Grupo de Tánger de la Generación Beat, con Burroughs, Ginsberg y Bowles (sentado en el suelo con traje blanco).

Como cuenta el propio Bowles en ‘Treinta años después’, introducción de la novela que ahora rescata Galaxia Gutenberg con una nueva traducción a cargo de Guillermo Lorenzo, “la ciudad a la que se celebra en estas páginas hace mucho tiempo que dejó de existir, y los acontecimientos que se relatan resultarían ahora inconcebibles”. Déjala que caiga narra el descenso premeditado y buscado de su protagonista a un infierno reparador hallado en los bajos fondos de la indescriptible ciudad de Tánger de mediados del pasado siglo, un enclave que ya sólo existe en el recuerdo de los que la vivieron y en las páginas de novelas como esta.
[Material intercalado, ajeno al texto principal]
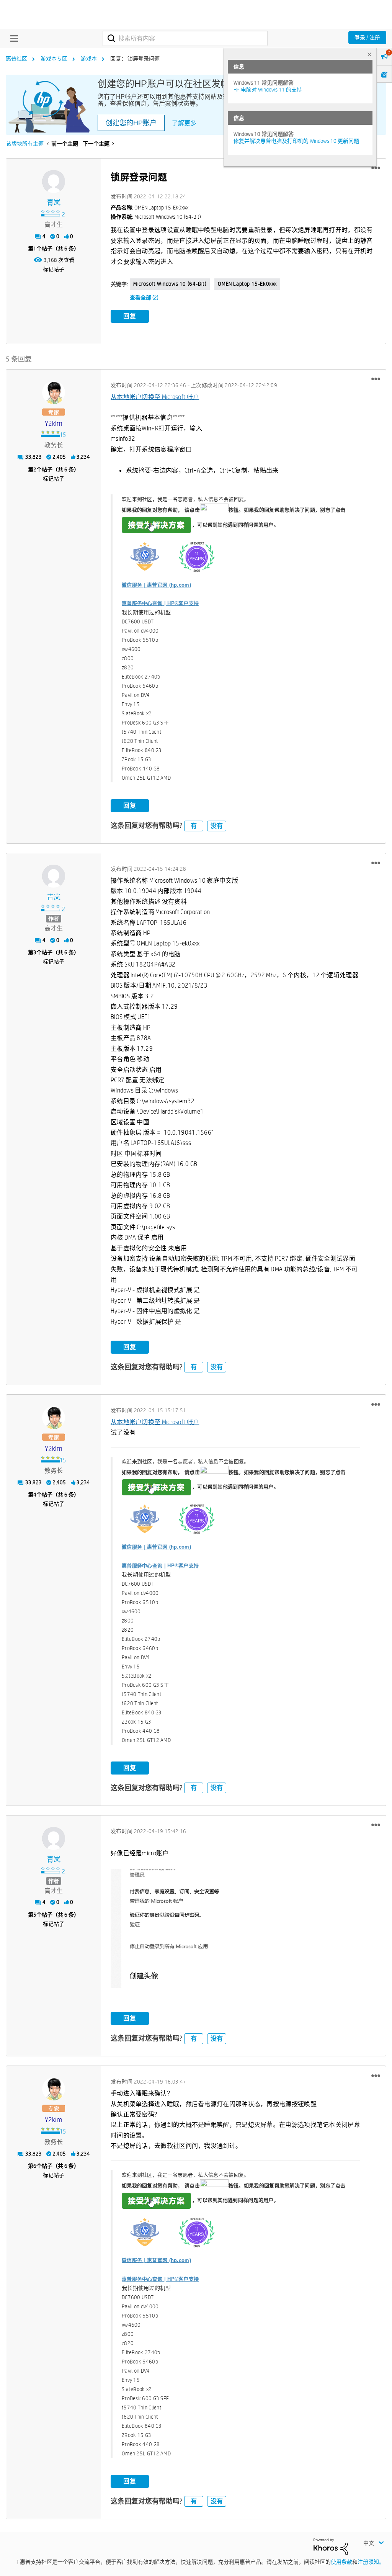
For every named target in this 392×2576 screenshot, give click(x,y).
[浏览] (12, 38)
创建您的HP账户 (131, 123)
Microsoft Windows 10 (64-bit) (169, 283)
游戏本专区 (54, 58)
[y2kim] (53, 392)
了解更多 (184, 123)
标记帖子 (53, 269)
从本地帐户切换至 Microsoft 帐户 (155, 397)
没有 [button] (217, 826)
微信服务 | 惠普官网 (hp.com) (156, 585)
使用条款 (341, 2561)
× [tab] (369, 54)
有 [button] (194, 826)
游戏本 (89, 58)
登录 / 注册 (367, 37)
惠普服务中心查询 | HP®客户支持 (160, 603)
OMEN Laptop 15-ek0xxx (247, 283)
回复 (129, 316)
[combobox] (185, 38)
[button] (375, 168)
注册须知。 (371, 2561)
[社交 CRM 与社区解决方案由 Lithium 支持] (331, 2545)
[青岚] (53, 181)
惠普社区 (16, 58)
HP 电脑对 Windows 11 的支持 (268, 89)
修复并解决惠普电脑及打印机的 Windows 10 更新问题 (296, 140)
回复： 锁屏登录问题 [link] (135, 58)
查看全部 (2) (144, 297)
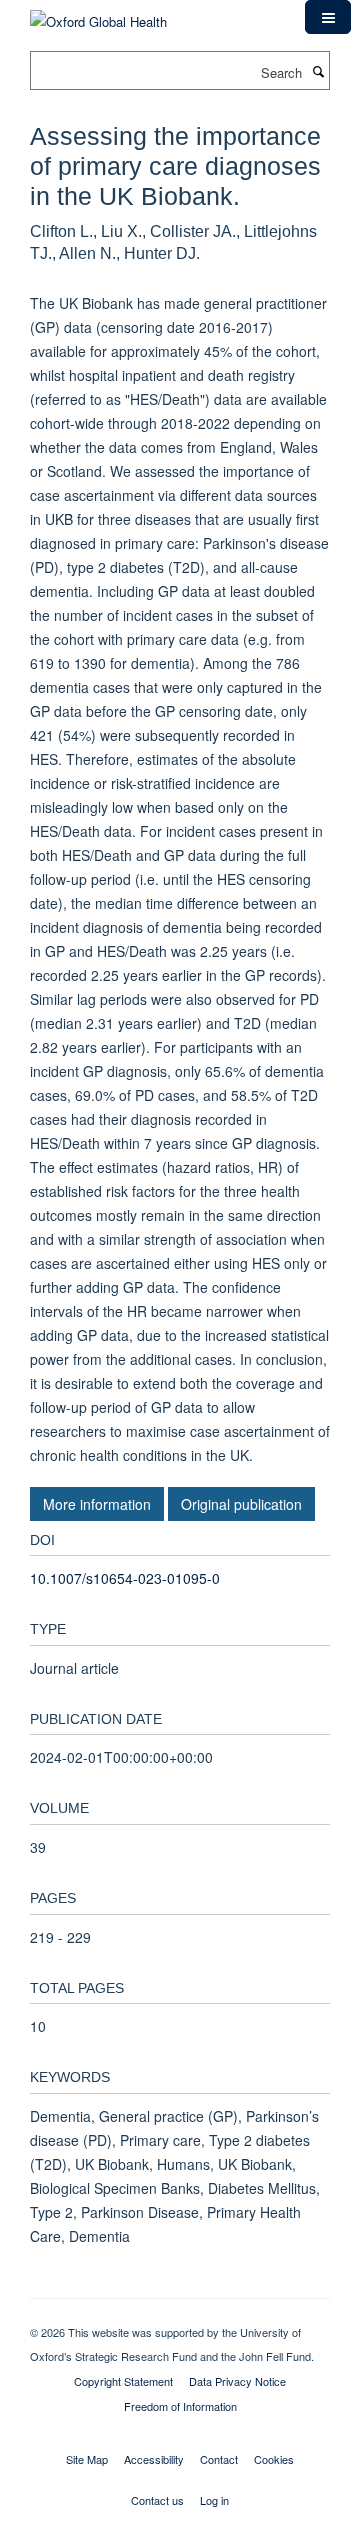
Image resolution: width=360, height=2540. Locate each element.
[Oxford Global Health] (98, 14)
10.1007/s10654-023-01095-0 (125, 1578)
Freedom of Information (180, 2406)
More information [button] (97, 1504)
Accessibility (154, 2459)
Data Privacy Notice (237, 2381)
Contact (219, 2459)
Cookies (274, 2459)
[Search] (318, 71)
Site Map (87, 2459)
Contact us (157, 2500)
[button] (328, 17)
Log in (214, 2500)
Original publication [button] (241, 1504)
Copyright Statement (123, 2381)
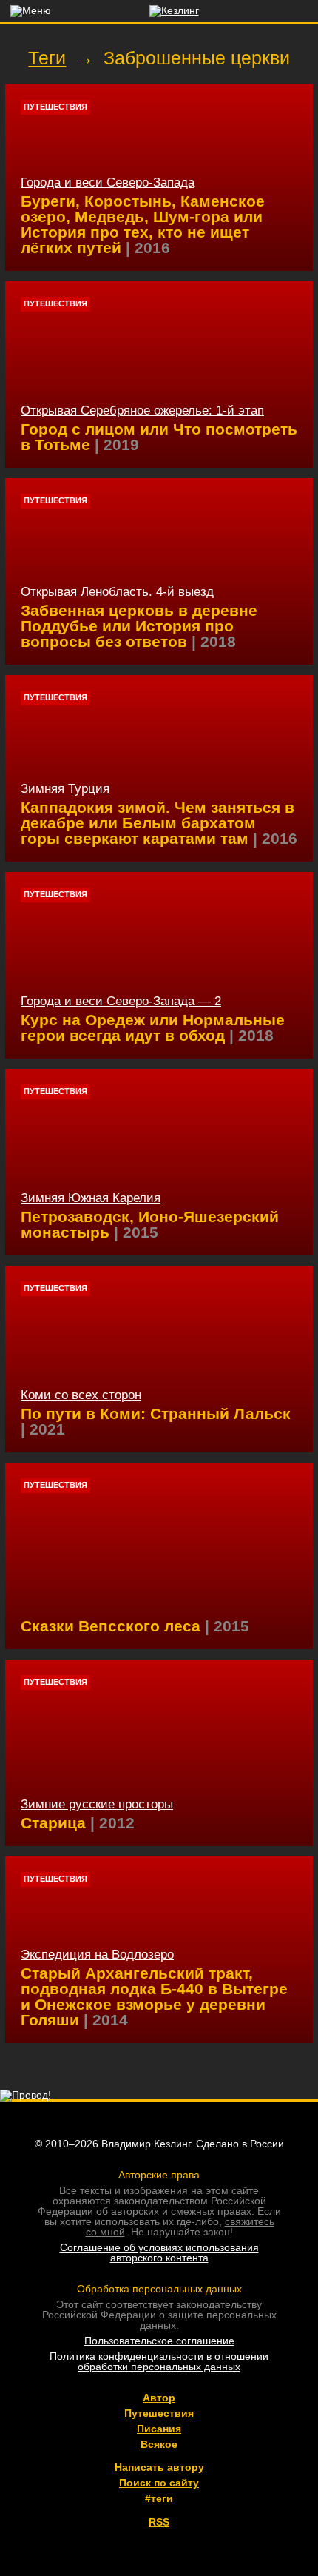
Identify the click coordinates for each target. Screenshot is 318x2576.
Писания (159, 2429)
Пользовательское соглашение (159, 2341)
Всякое (159, 2444)
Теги (47, 57)
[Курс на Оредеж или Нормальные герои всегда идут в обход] (159, 965)
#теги (159, 2498)
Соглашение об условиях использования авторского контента (159, 2252)
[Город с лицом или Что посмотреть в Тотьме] (159, 374)
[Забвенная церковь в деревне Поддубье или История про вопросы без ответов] (159, 571)
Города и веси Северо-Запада (107, 182)
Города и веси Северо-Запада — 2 (121, 1001)
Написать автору (159, 2467)
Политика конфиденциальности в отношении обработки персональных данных (159, 2361)
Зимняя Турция (65, 789)
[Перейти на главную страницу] (159, 10)
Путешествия (55, 106)
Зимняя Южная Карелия (90, 1198)
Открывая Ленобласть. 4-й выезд (117, 592)
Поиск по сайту (159, 2483)
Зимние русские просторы (97, 1804)
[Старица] (159, 1753)
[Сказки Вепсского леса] (159, 1556)
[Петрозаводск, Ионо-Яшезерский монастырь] (159, 1162)
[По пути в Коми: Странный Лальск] (159, 1359)
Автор (159, 2397)
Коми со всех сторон (81, 1395)
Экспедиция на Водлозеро (97, 1955)
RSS (159, 2522)
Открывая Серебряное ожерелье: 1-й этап (142, 410)
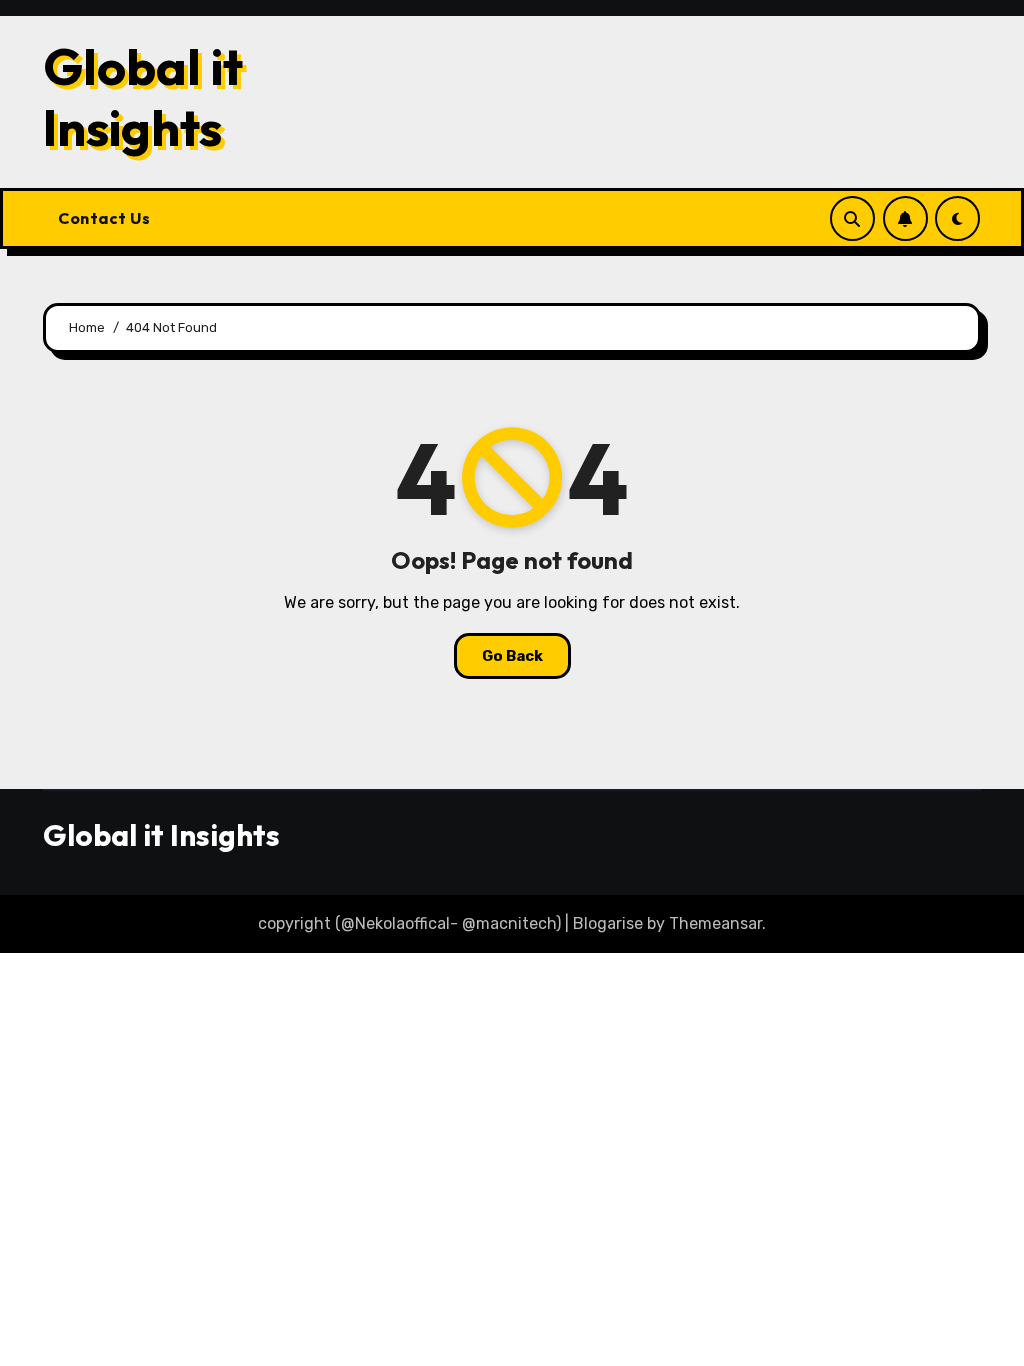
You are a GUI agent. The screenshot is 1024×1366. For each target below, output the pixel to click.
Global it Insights (143, 96)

Nelson Dyer trabaja como cajero de un banco en Nueva York. Comenzó diez años “antes de la guerra”, siguió “durante la guerra y después de la guerra. ¡No lo soporto más, eso es todo!”, replicaba a los amigos y familiares que le recriminaban que estaba loco al dejar su puesto de trabajo y emprender un viaje tan incierto como reparador. El cambio radical a su existencia lo encuentra en Tánger, donde comienza a trabajar en una agencia de viajes de un viejo conocido. Su objetivo vital pasa por sumergirse en todo aquello que de enriquecedor le pueden deparar los bajos fondos de la ciudad: burdeles, salas de cine porno, bares, turbias transacciones… Quiere que ese ambiente dirija desde entonces su destino, que finalmente desembocará en una concatenación de acontecimientos imprevisibles tan siniestros como inevitables.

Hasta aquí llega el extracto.